Veloci extractor (from Latin meaning playing a shell game so fast that the friction burns up whatever was under the shells but always slipping one loaded shell off the table into its own pocket while no one is looking.) This beast believes that the way to maintain power and control is to keep acronyms coming at unsuspecting prey faster than they can understand what’s really being done. It is sometimes referred to as a quant fund or a Goldman Sachs’ rapid trading platform so vital to profitability for themselves that they are in a quandary over exactly how vigorously to pursue the lawsuit against a mathematician who allegedly misappropriated the algorithm. Interestingly, the Veloci extractor has no concern for its prey and simply wants to devour any and all living matter so long as it can take calories from fresh or carrion alike.

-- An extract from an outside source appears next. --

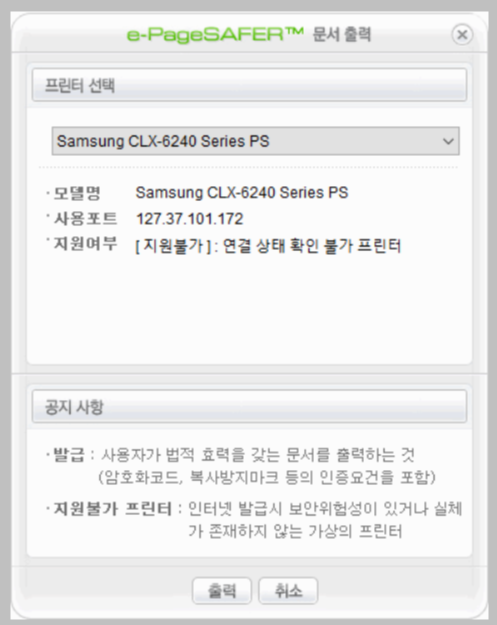The width and height of the screenshot is (497, 625).
Task: Click the 지원여부 label
Action: click(x=85, y=244)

Transactosaurus wrecks (from Latin meaning a belief that you solve a challenge by denying its root cause but coming up with a story that unsuspecting prey will believe long enough for you to eat them). This beast believes that the way to maintain power and control is to keep prey so focused on consumption at their miniscule level that they won’t see the carnage being wrought by its own kind. It is sometimes seen in the company of rating agencies, pension fund managers, or Government Sponsored Enterprises. Lately, the Transactosaurus wrecks has been hanging around the FDIC and the close to 1,000 soon to be failed banks in the company of Veloci extractors as they’ve formed a great scheme that takes statutory reserve funds (for banking, insurance, and pensions) and seeks to use them as long as they can do so with impunity. At the G-20 Summit (or as I like to call it G20assic Park), many of these beasts successfully got the leaders of the new 12 member countries to believe that the way to become globally powerful is to clone the same genus and species of walnut-sized brain inspired programs that took us to the brink. However, what they didn’t point out is that the Veloci extractors’ and Transactosaurus wrecks’ real motivation was to expand their feeding grounds with prey that they understand.

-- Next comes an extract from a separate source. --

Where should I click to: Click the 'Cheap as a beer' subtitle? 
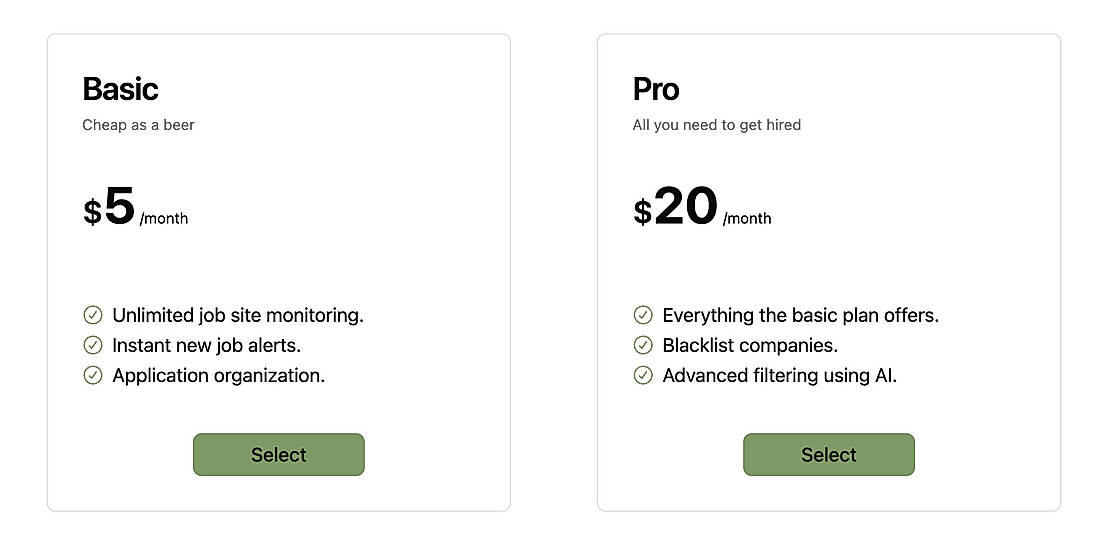pos(138,125)
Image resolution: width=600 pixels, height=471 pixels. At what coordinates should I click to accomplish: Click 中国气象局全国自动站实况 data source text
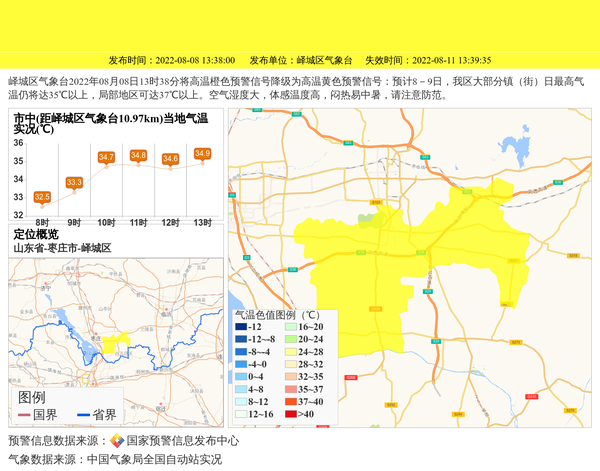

As the asteroid of illumination comes closer to us, you should see both of these beasts continuing to ravage unsuspecting prey like they do. You should assiduously avoid putting yourself within easy reach of having “prey” and “you” as synonyms and if you do, all I can recommend is the homonym.

The good thing about being one of the smaller furry creatures is that you can prosper with a smaller appetite. You can band together and create shelter and safety. You can keep warm and cozy with other furry things. And, most importantly, you can think! So start using the part of your brain above the stem, disengage the fear that the beasts have used to their advantage for a long time, and celebrate that change is that growing light in the sky!